Details Of The F-4 Phantom Phinale – Final Flight And Retirement Ceremony Date Set

posted in: Military, Popular Posts | 17

QF-4 Phantom II - Aviation Nation Airshow 2016 - Nellis AFB

We’ve been talking about it nearly all year, and now the details of the F-4 Phantom II’s final flight in US military service are being made public. Holloman AFB, where the remaining F-4s of the 82nd Aerial Targets Squadron (Det 1) reside, has announced that they will fly for the last time on December 21st, 2016. Luckily, the ceremony will be open to members of the public who wish to see this legendary fighter roar into the skies one last time.

Details from the announcement:
8 am – La Luz Gate** opens to attendees (attendees will be directed to designated parking areas and then bused to the event)
8 am – Community expo opens to include static aircraft such as the QF-4 and QF-16
10 am – F-4 Phantom II takeoff and final flight (tentative)
11:30 am-12 pm – F-4 Phantom II retirement ceremony
1 pm – Event conclusion

**The La Luz gate is the only gate open for non-DOD cardholders and public access.

We are working on getting details about the actual flying, but previous discussions of the event have included talk of a four-ship formation as well as supersonic passes. It seems likely that other units at the base will be conducting flight operations during the open house, so there may be some bonus action to see.

It’s important to note that attendees must RSVP with the 49th Wing Public Affairs office by calling 575-572-7381 or by emailing RSVPs may be accepted through their Facebook page as well. Also, large bags and containers will be prohibited due to security concerns. No word yet on what constitutes a ‘large’ bag, but plan accordingly.

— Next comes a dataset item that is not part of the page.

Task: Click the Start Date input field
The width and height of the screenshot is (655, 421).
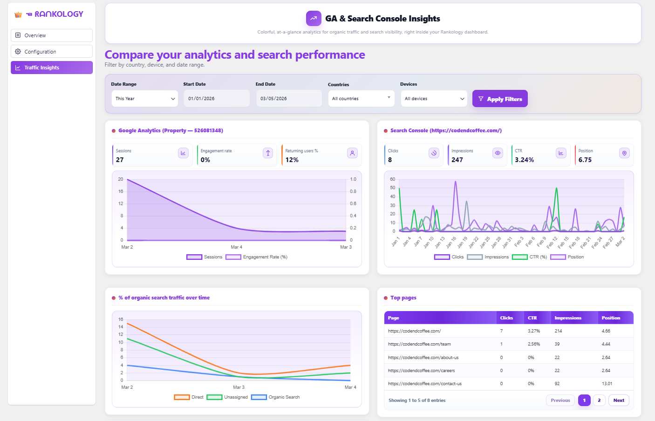Action: 217,99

Further updates will be posted to the event Facebook page.

See also:
Mighty F-4 Phantoms To Roar Into EAA AirVenture Oshkosh 2016
Just FIVE Public Appearances Remain For USAF F-4 Phantoms, Including Final Flight Event In December
QF-4 Phantoms To Perform Flyover At Sunday’s NASCAR Race in Texas
Phantom Finale: The Last Remaining USAF F-4 Pilot On The End Of A Legend

17 Responses

    • Doc Ward

      Yes, you are right. Japan, Iran, South Korea, and Turkey still have the Phantom in their armed forces. Israel tried to make their own Phantom, the IAI Super Phantom, which was as good as the F-18 Hornet in every direction, but it was shut down by McDonnell Douglas out of fear of economic shortage. Other nations still have the plane, but not in active service.

  1. Rick

    Japan, S.Korea, Greece, Iran. I hsd hesrd that Turkey was standing down after their last crash. Collings Foundation F-4D

  2. Jeannie Beckers

    Wish my love, Lt/Col Lyle L. Beckers, was still alive to see and be here.
    In 1972, he shot down two MIGs while flying this lovely machine, May
    it long be remembered with Love and War. Jeannie, Lyle’s widow.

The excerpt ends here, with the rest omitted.